6. CLOSURE: With no further items on the agenda for discussion, the meeting was declared closed, these minutes being drafted, and, having been read and approved, were signed by all attending Board Members and by the Secretary. Murilo Passos, Robson Rocha, Francisco Caprino Neto, Claudio Palaia, Ricardo Giambroni, Martin Glogowsky, Ana Novaes and Gisélia Silva, Secretary.

 

This is a free English translation of the extract from the original minutes drafted to the Minutes Register.

 

 

Gisélia Silva

Secretary

 


SIGNATURES
 
 
Pursuant to the requirements of the Securities Exchange Act of 1934, the registrant has duly caused this report to be signed on its behalf by the undersigned, thereunto duly authorized.

Date: August 05, 2010

 
CPFL ENERGIA S.A.
 
By:  
         /S/  WILSON P. FERREIRA JÚNIOR

  Name:
Title:  
  Wilson P. Ferreira Júnior
  Chief Financial Officer and Head of Investor Relations
 

 
FORWARD-LOOKING STATEMENTS

This press release may contain forward-looking statements.

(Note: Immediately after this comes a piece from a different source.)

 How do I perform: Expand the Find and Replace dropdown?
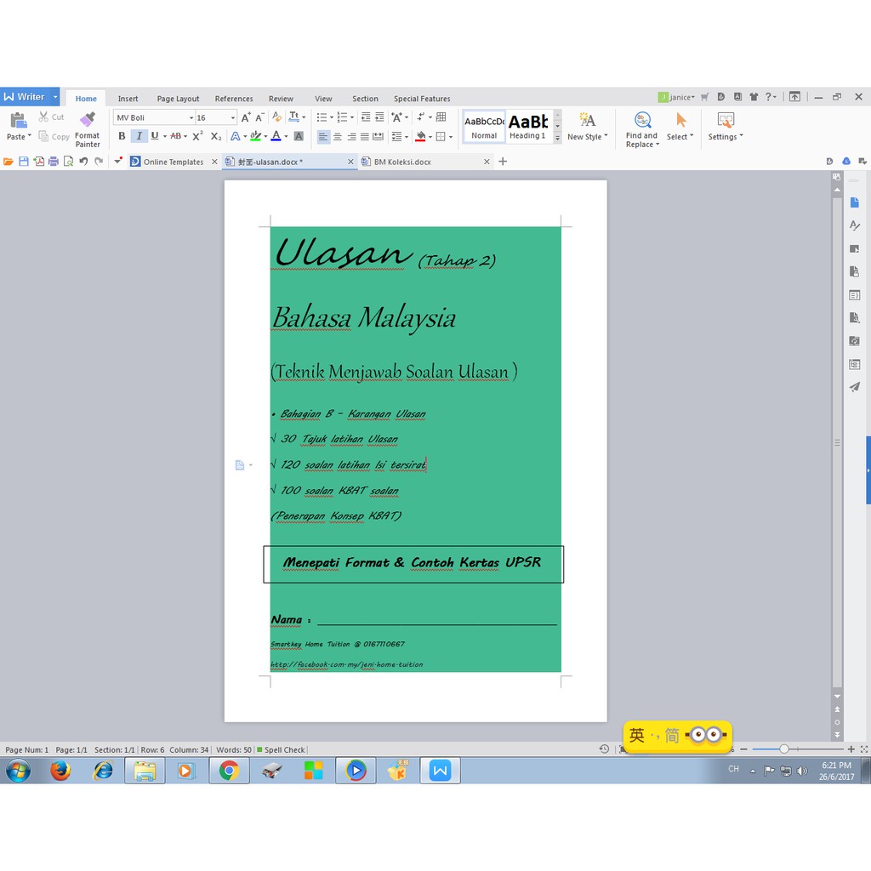click(658, 145)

These statements are statements that are not historical facts, and are based on management's current view and estimates of future economic circumstances, industry conditions, company performance and financial results. The words "anticipates", "believes", "estimates", "expects", "plans" and similar expressions, as they relate to the company, are intended to identify forward-looking statements. Statements regarding the declaration or payment of dividends, the implementation of principal operating and financing strategies and capital expenditure plans, the direction of future operations and the factors or trends affecting financial condition, liquidity or results of operations are examples of forward-looking statements. Such statements reflect the current views of management and are subject to a number of risks and uncertainties. There is no guarantee that the expected events, trends or results will actually occur. The statements are based on many assumptions and factors, including general economic and market conditions, industry conditions, and operating factors. Any changes in such assumptions or factors could cause actual results to differ materially from current expectations.